Re: General Consulting Advice Urgently Needed

From:
Lew <lewbloch@gmail.com>
Newsgroups:
comp.lang.java.programmer
Date:
Tue, 29 Nov 2011 12:04:44 -0800 (PST)
Message-ID:
<30155783.624.1322597084233.JavaMail.geo-discussion-forums@prfb10>
Novice wrote:

Which raises an excellent point. Just what GUI is the best way to go
these days? The customer wants a desktop application that will run on
Windows and Mac. I'm mostly familiar with Swing and see no obvious reason
why it couldn't do the job required by the customer. Would Spring MVC or
Struts 2 be better? If so, why?


Spring MVC is not a GUI.

Struts is not a GUI.

Did you look at the Web sites for those frameworks? It's obvious that they are not GUIs.

I'm not sure what the learning curve would be to get up to speed on
Spring or Struts.
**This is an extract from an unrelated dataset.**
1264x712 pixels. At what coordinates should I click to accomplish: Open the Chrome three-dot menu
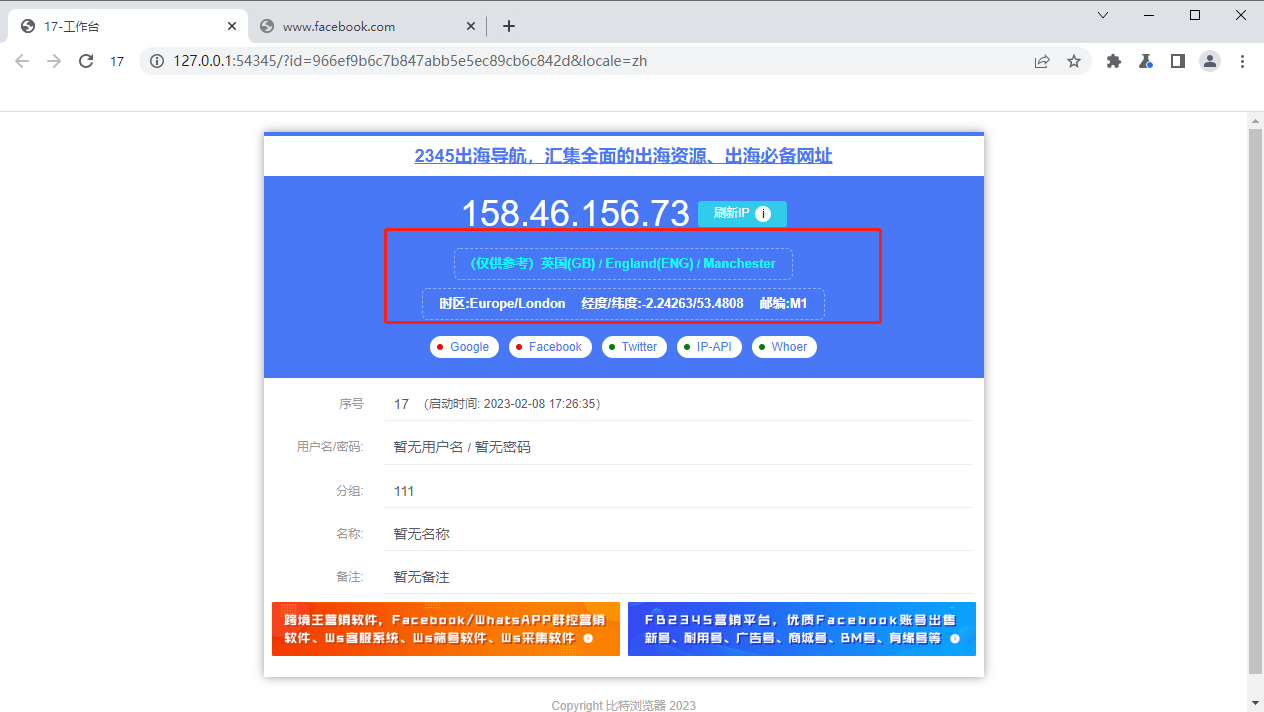click(1243, 61)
I just looked at two YouTube videos, one on Spring and
one on Struts and found both pretty dreadful. I'm sure the products are
good but the videos were very poorly produced with very poor presenters


Struts is good. I am not pleased with Spring. Most of what Spring offers has been supplanted by standard Java and Java EE annotations.

with heavy accents and rather unfocused content. They were chock full of
vague generalities and very skimpy on actual details. I'm optimistic that
there are better tutorials on both subjects and that I can find those
better tutorials if they exist but, so far, I'm not clear on when/why
Spring or Struts would be better than Swing.


Applea and oranges. They aren't even for the same architecture as Swing.

This again raises the question of whether customer should pay me my going
rate to learn Spring or Struts or whether I should eat the cost of the
learning?


You should at least learn enough to discern what is relevant and what is not before contemplating entering into such a contract.